After the release of the Drake collaboration “Work,” a sub-par, promotional track for Rihanna’s eighth studio album Anti, the fate of the singer’s latest installment was nothing short of questionable.
The solo, lined with Jamaican Patois and sexual innuendos, utilizes constant repetition throughout the chorus, almost to the point of annoyance, with Rihanna singing, “[w]ork, work, work, work, work, work.” It’s no testament to the randomness of Anti, but its unique one part dancehall, one part reggae-feel accurately alludes to the album’s unique, unorthodox sound.
Thankfully, while “Work” was a sheer marketing failure, highlighting the worst of the record, Rihanna’s newfound aesthetic, not too far removed from her personal life, was the album’s saving grace.
The 16-track album, exploding with carefree content over pulsating, slow-paced sounds, is the most obscure effort the 27-year-old singer and songwriter has released to date – an agreeable surprise for some and a veritable disappointment for others. In general, it left long-time fans in the latter of the two stances.
Led by a melancholy “Consideration,” featuring neo soul singer SZA, consistent drumming and clapping carries the track, starting the record out on a less than powerful note. In essence though, the record targets an audience far removed from the world of airy pop tracks, making “Consideration” the ideal lead track for Anti.

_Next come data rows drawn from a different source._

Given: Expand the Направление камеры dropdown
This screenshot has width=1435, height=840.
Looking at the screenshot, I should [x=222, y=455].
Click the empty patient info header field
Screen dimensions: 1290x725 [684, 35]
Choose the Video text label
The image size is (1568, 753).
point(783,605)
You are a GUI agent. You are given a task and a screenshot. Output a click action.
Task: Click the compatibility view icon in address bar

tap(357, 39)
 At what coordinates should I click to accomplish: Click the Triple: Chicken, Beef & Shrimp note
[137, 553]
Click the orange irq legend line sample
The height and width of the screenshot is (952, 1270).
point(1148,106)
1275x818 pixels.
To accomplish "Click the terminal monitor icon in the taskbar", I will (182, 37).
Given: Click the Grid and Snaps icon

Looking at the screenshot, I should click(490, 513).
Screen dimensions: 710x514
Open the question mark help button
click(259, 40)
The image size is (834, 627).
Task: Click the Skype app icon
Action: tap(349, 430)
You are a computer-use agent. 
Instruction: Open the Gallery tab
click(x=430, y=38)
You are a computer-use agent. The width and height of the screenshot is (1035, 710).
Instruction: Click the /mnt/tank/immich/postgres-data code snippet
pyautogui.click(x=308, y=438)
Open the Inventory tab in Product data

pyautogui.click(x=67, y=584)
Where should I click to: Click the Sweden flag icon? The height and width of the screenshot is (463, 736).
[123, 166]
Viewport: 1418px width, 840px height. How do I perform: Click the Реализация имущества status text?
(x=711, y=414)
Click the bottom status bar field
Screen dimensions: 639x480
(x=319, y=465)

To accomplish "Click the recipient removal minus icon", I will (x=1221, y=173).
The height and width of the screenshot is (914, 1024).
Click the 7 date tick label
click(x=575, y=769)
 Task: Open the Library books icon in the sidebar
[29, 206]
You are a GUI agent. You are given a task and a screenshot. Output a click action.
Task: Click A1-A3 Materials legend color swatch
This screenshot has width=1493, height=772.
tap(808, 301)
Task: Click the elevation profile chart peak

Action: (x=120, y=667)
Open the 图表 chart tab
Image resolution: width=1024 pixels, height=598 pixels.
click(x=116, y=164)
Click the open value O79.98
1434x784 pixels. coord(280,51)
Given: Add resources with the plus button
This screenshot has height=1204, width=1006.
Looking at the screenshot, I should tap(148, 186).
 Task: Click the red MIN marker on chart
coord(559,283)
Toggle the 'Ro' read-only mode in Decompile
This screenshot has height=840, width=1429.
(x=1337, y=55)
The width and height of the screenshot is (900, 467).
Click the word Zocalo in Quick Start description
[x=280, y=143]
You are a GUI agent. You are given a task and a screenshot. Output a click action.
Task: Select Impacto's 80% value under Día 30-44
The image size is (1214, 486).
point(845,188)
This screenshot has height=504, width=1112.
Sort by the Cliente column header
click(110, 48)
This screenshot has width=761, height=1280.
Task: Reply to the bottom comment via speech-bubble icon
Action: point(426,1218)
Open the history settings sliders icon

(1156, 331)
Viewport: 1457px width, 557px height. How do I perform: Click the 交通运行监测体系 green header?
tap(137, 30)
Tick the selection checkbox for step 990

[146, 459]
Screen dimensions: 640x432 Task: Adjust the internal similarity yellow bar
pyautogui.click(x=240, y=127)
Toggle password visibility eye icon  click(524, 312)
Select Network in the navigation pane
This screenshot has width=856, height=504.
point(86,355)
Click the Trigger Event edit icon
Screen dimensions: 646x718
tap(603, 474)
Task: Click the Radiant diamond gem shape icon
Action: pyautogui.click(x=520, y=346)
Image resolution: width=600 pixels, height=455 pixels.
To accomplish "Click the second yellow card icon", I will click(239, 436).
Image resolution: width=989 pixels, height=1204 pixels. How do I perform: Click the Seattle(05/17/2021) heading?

Realistically, there’s a power to every successful album and here it comes from RiRi’s lack of concern about reputation; she sings what she thinks and nothing more, unapologetically.
Tracks “James Joint,” “Woo,” “Yeah, I Said It” and “Same Ol’ Mistakes” boast a similar aesthetic of relaxation-inducing tunes, all too obviously providing to a rougher audience.
“Kiss it Better,” “Needed Me” and “Never Ending” stay closer to the Rihanna we’ve known since her 2005 debut album Music of the Sun. It’s all about passion, sex and relationships, something Rihanna’s consistently made headlines for over her decade-long career.
Album outliers and, ironically, fan pleasers “Love on the Brain” and “Higher” show off the singer’s vocal talent, taking the focus off of hard-hitting beats and putting it onto thoughtful lyrics and impressive vocal range.
“Higher,” which boasts a raspy quality of voice, finds its place as the outstanding track on the installment as Rihanna sings, “You take me higher, higher than I’ve ever been, babe/Just come over, let’s pour a drink, babe.” It’s a possible double entendre, but the track is sustained by the Barbados native’s raw, imperfect and almost unedited-sounding vocals.
According to Huffington Post, critics are generally torn on Anti, with the Telegraph commending Riri for her depth and texture and The New York Times dubbing it a “…chaotic and scattershot album…”
For some, Anti establishes itself as an “Anti-pop” album, refusing to conform to the typical repetition and consistency of Rihanna’s past efforts. To some extent, the backlash is expected because of Rihanna’s clear lack of care about offending listeners or staying true to her roots.
Anti is a definite phase album, highlighting an artistic transition in the “Umbrella” singer’s career, rather than appealing to the masses. And so, Anti becomes highly subjected to listeners’ varying tastes.
Whether fans and critics side in favor or opposition to Anti, most can commend Rihanna on her audacious efforts. Its sound might not be tailored for the Billboard Hot 100, but it’s tailored for industry respect.